The path that led me to post-it enlightenment was an exciting one. With a coma and a nasty run-in with ME/CFS behind me, I wangled a place at Southampton University by offering to conduct my interview in iambic pentameter.

Three wonderful years later, with a degree under my belt and an American under my skin, I set off for a year in the States. My relationship with The American was tumultuous but my relationship with Boston was beautiful. Something about the place pulled out the writer in me.

When I returned to England, the first thing I did was to write a book. It was a thriller. It was terrible: way too scary and way too complicated. By the middle of it I was terrified and decided to lock it away. Years passed. I fell out with The American and fell into a very dull job trying to convince the Public Sector to save money. It wasn’t me at all. Despite the high point of meeting and marrying my dream man, a bunch of ‘think you’ve hit rock bottom? Try this!’ events brought on ‘ME/CFS – The Sequel.’

After years of relative normality, I was knocked flat. My doctor advised me to stop work. The incapacity benefit people were happy for me to try to write a novel, however, so I wrote. Sometimes I wrote from my bed and sometimes from the cupboard-with-aspirations that became my writing space. No matter how ill I was I could always write. After a year, I had a first draft of Palaces and Calluses but our accommodation was intolerable and was making my health worse. We could afford nothing privately and with four thousand people after each place on the social housing list we had no chance. When we heard a landowner was offering to rent out a house at well below market value and was keen to fill it with struggling locals, we grabbed it.

The reality of living in a place without curtains or carpets scuffed the romance off the experience, but with help from a carpet-laying family member and my passable sewing skills, we finally made the place habitable. We found a computer desk by the side of the road, dusted it off, put a computer on it and a few months later, the next novel in the series: Muddles, Puddles and Pearls appeared.

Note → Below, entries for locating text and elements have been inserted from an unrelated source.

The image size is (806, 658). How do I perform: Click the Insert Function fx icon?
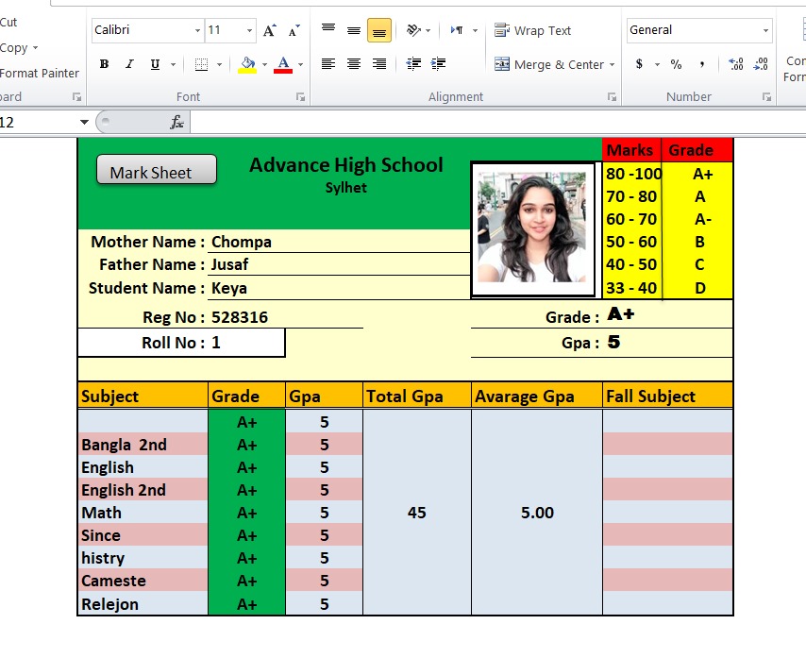[176, 122]
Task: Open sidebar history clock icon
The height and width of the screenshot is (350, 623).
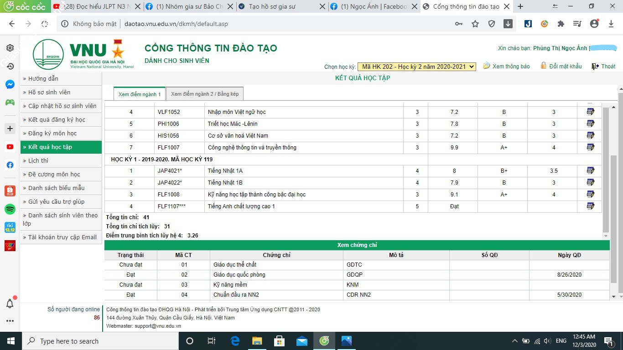Action: (10, 67)
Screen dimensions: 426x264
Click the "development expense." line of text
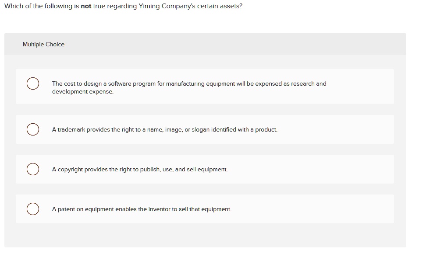(82, 92)
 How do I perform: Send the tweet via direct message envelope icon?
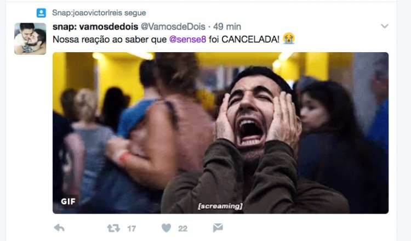218,228
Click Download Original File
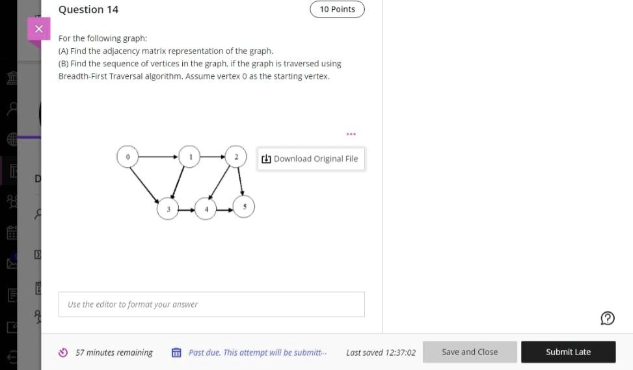633x370 pixels. [x=311, y=159]
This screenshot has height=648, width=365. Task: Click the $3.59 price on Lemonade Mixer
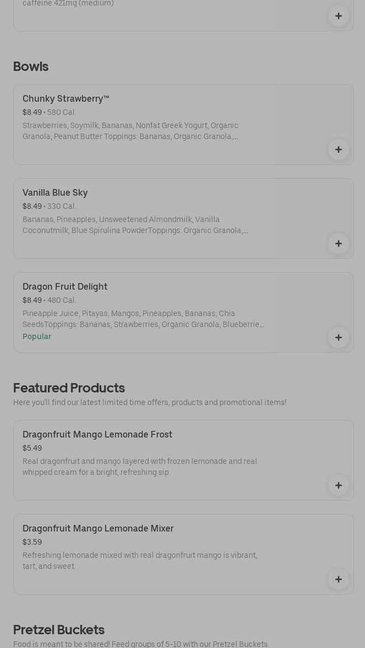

A couple of months before I finished the first draft, I decided to blog my experience. The blog began a journey that would create a group of book enthusiasts called The Word Nerd Army and lead me to beat Lily Allen in Ms Twitter UK using the phrase ‘the pen is mightier than the pin-up’. A nut I may be, but I am holding my ground.

Rebecca Woodhead

Next we'll learn how Rebecca mobilised the Word Nerd Army to help her win Ms Twitter UK and promote literature.


  1. You're one tough little nut -- one that's growing into a sturdy beautiful oak, and whose roots and limbs can withstand the worst "weather" thrown its way. Yayyy!

  2. I also rediscovered my urge to write during a severe bout of Me/CFS. Well done to you Rebecca for turning so many negatives into a great big resounding positive!